- 本文 -
....................
適正な認知負荷について考えてみる。
- monobio
- 2020年12月10日
- 読了時間: 4分
更新日:2024年6月3日
人の心地よいと感じる感覚は認知負荷に関わりがあるみたいですが、認知負荷が少ないことだけが美しさの証明にはならなかったりもします。
真っ白な部屋の中で真っ白で真四角な家具だけしかおいていない部屋を想像してみると
とても居心地がよいとは言えないと思います。
家と言ってそれがすべて真っ赤で特徴的なオブジェのような家具しかないと言われると、
そんな空間には1時間と居れないんじゃないかなぁと思います。
結論ですが
適切な認知負荷は心地よい刺激を誘引する
ということです。
僕らの脳は視覚の処理に神経回路の7割くらいを使っているそうな。
だから目を短時間つぶったり、自然を眺めるだけでもリラックス効果は高いと
いわれています
そんないつも見ている物から入ってくる情報が多すぎると僕たちの脳はその認知に
多くのリソースが必要になり、負荷が高まるなんてことがわかっています。
休憩時間にスマホゲームとかは逆効果になる、みたいなことは最近メンタル関連の書籍だと
よくよく書かれる様になってきましたね。
ストレス社会なんて言われる昨今ですが、僕たちの脳が負荷を感じやすくなってしまったのはなぜだろう、様々な原因があると思いますが、認知負荷の観点からいうとこんなことが挙げられるそうな。
科学や技術の進歩に対して人の脳の進歩が追いついていない
ということ。
脳の構造的進化や遺伝的進化にはとても長い時間がかかり、とくに現在の社会では自然選択的に淘汰が起こりにくいので生存本能と関わる遺伝的進化が起こりにくい現状にあるそうな。
つまり、僕たちの脳はまだ動物的な要素を多く残しており、自然的ではない知覚対象に負荷を感じやすいのではないか・・・という説ですね。
科学や種々の技術進歩は著しく、日々新しい情報や科学的な発見、新しい技術が生まれ続けていますし、その速度はクラウドやAIその他諸々の集合知に伴ってより早くなっていくと言われていますよね、そんな目にする情報量や、あるいは建築や内装などの技術的進歩が
本来の自然性とはかけ離れていることで脳が本来発揮すべき生存本能とはかけはなれた脳のリソースが多すぎることで僕らの脳は疲弊している そんなところだったかと思います。
....................
- 提示データ -
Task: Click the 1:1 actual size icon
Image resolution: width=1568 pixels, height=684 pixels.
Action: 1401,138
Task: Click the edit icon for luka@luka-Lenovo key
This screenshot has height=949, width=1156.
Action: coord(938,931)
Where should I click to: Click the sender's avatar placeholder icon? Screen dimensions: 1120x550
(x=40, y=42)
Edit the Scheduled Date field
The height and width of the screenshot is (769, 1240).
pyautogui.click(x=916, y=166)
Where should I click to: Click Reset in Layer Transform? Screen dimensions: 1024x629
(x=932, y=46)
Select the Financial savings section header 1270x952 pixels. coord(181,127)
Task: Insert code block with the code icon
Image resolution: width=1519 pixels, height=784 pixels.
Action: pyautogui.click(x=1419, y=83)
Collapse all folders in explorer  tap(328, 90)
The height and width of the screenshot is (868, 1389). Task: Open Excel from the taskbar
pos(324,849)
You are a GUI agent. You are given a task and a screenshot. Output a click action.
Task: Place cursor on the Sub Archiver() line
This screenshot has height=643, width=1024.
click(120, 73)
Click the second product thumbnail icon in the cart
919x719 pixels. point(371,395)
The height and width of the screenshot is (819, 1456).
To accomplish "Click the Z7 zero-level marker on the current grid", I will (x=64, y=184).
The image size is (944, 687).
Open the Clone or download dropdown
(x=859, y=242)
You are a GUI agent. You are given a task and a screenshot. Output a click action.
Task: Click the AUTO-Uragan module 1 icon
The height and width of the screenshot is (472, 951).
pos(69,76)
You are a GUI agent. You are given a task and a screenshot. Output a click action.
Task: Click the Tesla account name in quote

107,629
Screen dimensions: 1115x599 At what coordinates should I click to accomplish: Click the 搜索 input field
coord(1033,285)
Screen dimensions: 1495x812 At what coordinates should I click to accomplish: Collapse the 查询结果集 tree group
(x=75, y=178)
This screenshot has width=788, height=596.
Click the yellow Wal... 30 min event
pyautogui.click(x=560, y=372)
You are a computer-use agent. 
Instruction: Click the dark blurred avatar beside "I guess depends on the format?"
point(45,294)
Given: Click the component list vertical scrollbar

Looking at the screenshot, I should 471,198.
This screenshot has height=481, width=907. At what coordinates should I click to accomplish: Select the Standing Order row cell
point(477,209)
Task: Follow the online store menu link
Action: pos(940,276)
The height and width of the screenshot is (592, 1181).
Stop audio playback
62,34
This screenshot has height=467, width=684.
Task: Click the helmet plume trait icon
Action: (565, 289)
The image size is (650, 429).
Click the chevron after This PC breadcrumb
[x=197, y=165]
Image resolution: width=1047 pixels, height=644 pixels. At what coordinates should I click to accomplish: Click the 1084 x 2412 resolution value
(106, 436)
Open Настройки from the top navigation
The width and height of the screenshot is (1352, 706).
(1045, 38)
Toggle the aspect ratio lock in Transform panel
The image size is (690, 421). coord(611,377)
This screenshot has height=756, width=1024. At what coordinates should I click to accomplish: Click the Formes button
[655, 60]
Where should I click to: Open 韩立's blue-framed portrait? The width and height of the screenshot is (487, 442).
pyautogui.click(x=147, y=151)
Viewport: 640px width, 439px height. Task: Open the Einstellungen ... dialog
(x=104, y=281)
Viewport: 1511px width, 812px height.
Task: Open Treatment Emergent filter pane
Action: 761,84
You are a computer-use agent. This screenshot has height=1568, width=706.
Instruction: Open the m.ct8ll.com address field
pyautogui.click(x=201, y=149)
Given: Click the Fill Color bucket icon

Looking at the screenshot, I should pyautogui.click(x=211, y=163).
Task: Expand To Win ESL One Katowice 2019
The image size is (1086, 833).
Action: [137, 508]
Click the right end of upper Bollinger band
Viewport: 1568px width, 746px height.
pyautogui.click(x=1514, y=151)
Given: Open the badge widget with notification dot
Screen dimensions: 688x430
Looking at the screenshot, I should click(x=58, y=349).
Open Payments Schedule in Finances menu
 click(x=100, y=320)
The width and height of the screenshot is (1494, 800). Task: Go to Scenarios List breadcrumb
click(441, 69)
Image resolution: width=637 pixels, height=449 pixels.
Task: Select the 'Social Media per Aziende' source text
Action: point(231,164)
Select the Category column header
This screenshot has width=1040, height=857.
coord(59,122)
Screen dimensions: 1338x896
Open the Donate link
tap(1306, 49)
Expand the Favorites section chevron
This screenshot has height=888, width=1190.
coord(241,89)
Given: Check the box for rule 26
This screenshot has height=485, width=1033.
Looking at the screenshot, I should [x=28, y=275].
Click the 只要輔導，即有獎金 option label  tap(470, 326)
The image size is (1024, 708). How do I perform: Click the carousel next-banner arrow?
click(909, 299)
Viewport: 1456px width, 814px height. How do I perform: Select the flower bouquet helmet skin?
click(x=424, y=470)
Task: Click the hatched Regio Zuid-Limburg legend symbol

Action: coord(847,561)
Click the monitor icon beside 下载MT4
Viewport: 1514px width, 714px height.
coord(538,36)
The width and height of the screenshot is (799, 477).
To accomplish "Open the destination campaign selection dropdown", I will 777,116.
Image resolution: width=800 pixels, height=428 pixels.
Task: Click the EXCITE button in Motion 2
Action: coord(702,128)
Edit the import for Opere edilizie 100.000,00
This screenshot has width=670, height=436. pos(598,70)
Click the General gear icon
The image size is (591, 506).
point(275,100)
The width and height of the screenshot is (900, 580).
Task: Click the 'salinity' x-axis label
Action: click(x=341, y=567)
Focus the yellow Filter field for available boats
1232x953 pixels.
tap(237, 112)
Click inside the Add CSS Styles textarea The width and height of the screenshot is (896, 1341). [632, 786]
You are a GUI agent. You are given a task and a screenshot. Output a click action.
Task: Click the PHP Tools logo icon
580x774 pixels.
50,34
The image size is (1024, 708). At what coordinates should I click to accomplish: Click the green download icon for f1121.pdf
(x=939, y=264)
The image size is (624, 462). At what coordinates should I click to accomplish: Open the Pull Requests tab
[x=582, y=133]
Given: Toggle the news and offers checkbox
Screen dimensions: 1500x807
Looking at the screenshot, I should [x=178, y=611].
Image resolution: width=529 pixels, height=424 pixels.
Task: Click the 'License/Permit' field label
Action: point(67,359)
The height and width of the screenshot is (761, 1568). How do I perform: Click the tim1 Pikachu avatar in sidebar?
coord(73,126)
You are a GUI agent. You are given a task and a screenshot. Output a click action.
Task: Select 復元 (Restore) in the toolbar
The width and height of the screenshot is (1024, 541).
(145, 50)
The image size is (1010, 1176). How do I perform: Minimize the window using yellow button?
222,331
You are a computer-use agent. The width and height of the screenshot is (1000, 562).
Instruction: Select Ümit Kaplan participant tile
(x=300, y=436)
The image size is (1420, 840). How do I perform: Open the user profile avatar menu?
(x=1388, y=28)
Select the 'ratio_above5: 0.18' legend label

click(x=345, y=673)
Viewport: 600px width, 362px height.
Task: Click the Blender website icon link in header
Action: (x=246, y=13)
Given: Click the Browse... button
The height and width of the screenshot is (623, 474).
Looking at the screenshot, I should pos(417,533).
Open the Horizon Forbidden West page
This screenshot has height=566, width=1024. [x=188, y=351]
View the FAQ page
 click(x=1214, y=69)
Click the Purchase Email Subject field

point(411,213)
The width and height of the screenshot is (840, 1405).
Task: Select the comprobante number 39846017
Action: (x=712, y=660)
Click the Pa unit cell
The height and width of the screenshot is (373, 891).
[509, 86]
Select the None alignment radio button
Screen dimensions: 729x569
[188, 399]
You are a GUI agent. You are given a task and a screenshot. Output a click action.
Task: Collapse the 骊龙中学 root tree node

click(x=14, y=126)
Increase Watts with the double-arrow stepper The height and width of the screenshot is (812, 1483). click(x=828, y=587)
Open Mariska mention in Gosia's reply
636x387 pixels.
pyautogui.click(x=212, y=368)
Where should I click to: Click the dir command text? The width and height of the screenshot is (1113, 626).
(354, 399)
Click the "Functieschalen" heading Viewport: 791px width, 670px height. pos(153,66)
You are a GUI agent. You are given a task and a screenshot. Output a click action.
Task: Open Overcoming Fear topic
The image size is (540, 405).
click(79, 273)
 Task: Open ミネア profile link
....................
- 課題の目的 -
本文によると、僕らの脳は視覚の処理に神経回路のどのくらいを使っているとされていますか。 ここでは、データは一切使用しません。

- 記述解答 -
神経回路の7割くらいを使っているとされています。